Oklahoma joins the state of Georgia in creating state-level mechanisms to forge agreements between and among states, with the objective of restoring responsibility (and authority) for regulation to the state level. Other states are seriously studying the compact approach to policy.
In response to question from CapitolBeatOK, Governor Fallin said today (Thursday, May 19), “The federal government should give states more flexibility to design and implement health care programs to fit the specific needs of their citizens.”
Fallin, who earlier this session rejected state involvement with the federal health exchange, told CapitolBeatOK, “Oklahoma is joining the Health Care Compact Alliance with the goal of gaining the flexibility to implement a program that meets our state’s specific health care needs without onerous unfunded mandates from Washington.”
The governor signed the bill, which made it through the Legislature last week, on Wednesday.
National praise for Governor Fallin and the Oklahoma Legislature came from the Health Care Compact Alliance and chairman Eric O’Keefe.
In comments to CapitolBeatOK, O’Keefe said, “Oklahoma's Governor Fallin joined the Oklahoma legislature in taking a bold step to give the people of Oklahoma control of their health care future. By acting to move authority and responsibility for health care from Washington, D.C. to Oklahoma, Governor Fallin will help to trigger a robust conversation among citizens and their local representatives about sustainable reforms that meet the needs of all Oklahomans.”
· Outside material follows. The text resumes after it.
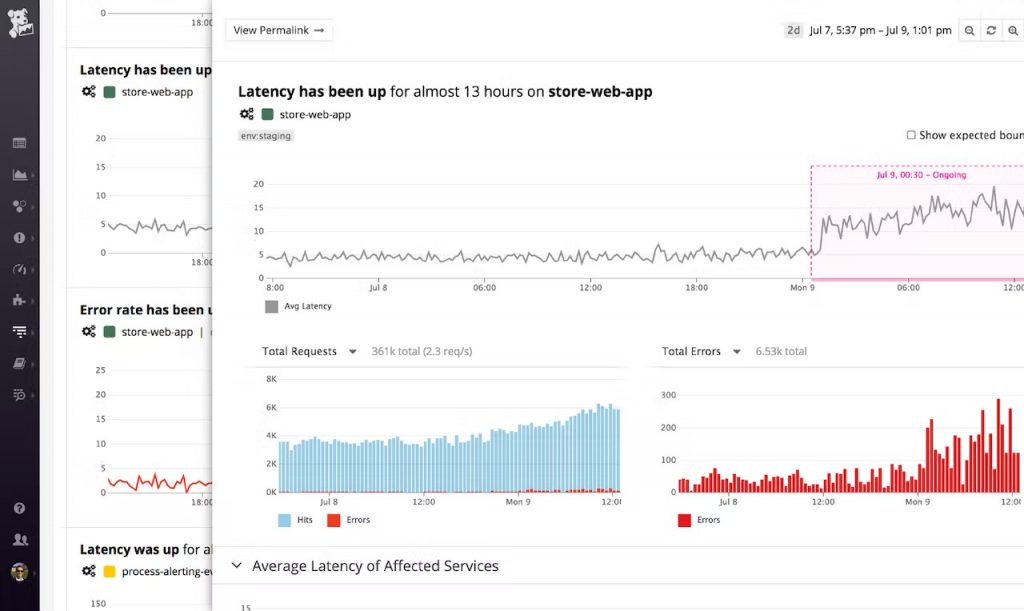
Task: Click the refresh icon in time controls
Action: pos(991,30)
O’Keefe commented further, "Oklahoma's leaders have acted to escape the mandates handed down from a centralized bureaucracy in Washington which threatens to bankrupt the country while rationing health care. The Health Care Compact Alliance congratulates Governor Mary Fallin as well as all of the sponsoring legislators."
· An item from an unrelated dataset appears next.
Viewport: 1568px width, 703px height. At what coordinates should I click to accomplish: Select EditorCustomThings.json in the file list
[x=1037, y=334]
Sponsors of the compact in Oklahoma were state Sen. Clark Jolley of Edmond and State Rep. Glen Mulready of Tulsa, both Republicans.
Jolley had to “work” the issue in the final stages of legislative debate.
After gaining initial 33-11 consent, the measure went to the House. Mulready amended the measure and secured passage, 66-28.
In the final go-round last week, Jolley secured a 25-20 majority, sending the bill to the chief executive.
Commissioner of Insurance John Doak endorsed the compact early in the legislative process.
Fourteen states have studied the compact approach. Besides Oklahoma and Georgia, compact bills have cleared the state Houses in Montana, Missouri, Colorado, Arizona, and Texas; measures have passed through the Senates in Arizona and Missouri. O’Keefe’s group told CapitolBeatOK citizen activists and legislators are working on the health care compact in more than 36 states.
The Health Care Compact Alliance describes itself as “a nonpartisan organization dedicated to providing Americans more influence over decisions that govern their health care.” O’Keefe’s group says the systems intended to be created within a compact are not prescribed. Rather, “Who and what is covered as well as the level of regulation are determined by each state after the compact is ratified.”
The Alliance reports, “Interstate compacts have been used throughout U.S. history to allow states to coordinate in important policy areas. Authority for compacts was established in the Constitution (Article I, Section 10), and more than 200 such agreements are currently in effect. They are voluntary agreements between states that, when consented to by Congress, have the force of federal law.”